### SHORT PROBLEM
Return the entries verbatim, starting at the very beginning and ending at the line that contains "(1282, 246).", with both of those lines included.

### SUPPLIED MATERIAL
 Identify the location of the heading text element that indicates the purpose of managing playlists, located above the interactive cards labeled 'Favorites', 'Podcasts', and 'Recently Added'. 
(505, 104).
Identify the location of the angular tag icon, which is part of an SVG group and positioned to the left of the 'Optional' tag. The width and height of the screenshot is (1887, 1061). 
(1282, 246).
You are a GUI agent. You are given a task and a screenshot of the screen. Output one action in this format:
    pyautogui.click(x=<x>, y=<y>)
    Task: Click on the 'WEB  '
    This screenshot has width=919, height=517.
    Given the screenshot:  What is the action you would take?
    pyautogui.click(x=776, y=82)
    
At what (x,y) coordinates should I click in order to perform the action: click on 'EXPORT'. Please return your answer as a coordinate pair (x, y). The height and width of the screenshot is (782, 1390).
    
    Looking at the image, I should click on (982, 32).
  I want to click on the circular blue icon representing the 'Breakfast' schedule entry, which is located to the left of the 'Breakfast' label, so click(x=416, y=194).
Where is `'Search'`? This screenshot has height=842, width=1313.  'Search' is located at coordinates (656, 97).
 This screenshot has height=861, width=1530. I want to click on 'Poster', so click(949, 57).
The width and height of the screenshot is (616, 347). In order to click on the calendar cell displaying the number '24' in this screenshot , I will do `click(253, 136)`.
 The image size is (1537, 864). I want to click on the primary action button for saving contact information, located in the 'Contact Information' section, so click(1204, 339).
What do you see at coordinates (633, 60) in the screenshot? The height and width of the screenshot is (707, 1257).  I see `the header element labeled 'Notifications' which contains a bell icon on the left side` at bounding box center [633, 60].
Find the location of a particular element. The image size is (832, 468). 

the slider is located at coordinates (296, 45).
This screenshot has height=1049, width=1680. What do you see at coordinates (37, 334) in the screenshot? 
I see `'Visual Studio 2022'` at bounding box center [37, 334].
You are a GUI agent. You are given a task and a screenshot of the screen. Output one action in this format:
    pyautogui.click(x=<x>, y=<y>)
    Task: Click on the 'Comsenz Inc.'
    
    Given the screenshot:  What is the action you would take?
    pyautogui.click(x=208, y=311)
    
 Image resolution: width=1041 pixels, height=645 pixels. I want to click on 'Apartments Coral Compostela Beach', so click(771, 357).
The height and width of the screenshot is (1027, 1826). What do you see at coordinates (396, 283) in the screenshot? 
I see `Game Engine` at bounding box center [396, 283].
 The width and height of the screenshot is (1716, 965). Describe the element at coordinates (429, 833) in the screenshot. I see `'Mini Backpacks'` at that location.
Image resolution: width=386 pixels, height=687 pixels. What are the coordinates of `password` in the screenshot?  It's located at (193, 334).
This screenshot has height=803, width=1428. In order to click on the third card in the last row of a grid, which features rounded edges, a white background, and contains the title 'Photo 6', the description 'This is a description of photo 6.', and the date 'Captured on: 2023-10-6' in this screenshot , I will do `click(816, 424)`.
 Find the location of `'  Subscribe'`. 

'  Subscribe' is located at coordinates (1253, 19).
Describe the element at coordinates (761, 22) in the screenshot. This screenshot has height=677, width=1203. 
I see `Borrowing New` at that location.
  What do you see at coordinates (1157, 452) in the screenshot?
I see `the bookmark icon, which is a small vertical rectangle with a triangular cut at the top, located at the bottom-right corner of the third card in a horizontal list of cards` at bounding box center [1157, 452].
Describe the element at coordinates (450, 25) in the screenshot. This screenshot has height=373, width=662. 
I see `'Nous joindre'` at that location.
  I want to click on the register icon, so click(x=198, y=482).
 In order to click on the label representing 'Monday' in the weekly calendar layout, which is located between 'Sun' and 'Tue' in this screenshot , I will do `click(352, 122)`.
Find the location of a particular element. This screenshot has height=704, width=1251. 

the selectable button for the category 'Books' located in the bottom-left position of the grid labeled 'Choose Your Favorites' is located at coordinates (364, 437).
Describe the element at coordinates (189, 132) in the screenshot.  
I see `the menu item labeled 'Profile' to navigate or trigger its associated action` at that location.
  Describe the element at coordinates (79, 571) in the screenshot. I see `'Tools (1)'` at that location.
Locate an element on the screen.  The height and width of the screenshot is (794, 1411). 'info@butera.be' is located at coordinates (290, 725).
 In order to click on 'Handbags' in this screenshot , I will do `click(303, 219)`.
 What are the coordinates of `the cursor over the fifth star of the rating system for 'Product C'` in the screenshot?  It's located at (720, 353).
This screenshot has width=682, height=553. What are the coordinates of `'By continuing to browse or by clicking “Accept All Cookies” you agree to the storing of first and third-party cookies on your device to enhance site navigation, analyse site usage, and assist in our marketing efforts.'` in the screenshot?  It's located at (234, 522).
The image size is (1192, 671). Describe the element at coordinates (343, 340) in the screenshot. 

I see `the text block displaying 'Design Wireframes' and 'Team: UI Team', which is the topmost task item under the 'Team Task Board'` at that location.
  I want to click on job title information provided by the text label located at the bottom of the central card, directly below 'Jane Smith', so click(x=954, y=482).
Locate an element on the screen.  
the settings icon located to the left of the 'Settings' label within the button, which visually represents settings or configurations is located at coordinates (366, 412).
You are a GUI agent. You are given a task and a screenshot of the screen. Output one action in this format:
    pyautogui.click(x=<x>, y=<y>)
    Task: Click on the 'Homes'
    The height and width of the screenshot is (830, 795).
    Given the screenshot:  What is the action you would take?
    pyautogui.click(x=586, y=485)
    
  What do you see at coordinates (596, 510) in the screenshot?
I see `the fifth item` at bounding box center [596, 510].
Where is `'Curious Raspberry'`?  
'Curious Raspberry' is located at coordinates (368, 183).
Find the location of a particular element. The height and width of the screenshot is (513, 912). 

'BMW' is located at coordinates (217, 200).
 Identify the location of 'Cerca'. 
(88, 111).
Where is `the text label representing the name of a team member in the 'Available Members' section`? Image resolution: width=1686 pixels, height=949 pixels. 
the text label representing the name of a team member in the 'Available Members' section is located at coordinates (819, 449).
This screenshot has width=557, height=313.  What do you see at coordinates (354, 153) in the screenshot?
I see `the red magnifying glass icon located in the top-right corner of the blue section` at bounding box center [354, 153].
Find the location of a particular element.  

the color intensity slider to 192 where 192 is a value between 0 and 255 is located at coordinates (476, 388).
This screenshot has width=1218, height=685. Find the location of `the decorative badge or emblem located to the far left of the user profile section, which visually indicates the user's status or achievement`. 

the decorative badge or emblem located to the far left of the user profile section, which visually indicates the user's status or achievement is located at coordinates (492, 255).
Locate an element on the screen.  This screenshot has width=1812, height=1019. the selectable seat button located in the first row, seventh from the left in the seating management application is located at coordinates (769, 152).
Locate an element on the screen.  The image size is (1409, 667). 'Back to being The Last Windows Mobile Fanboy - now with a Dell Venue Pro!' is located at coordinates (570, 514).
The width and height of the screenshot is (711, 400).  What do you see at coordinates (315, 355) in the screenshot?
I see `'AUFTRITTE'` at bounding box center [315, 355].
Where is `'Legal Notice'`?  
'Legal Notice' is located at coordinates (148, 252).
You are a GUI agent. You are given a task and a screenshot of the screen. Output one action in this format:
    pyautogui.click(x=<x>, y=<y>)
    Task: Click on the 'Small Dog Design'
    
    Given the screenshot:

### SOLUTION TO THE PROBLEM
 Identify the location of the heading text element that indicates the purpose of managing playlists, located above the interactive cards labeled 'Favorites', 'Podcasts', and 'Recently Added'. 
(505, 104).
Identify the location of the angular tag icon, which is part of an SVG group and positioned to the left of the 'Optional' tag. The width and height of the screenshot is (1887, 1061). 
(1282, 246).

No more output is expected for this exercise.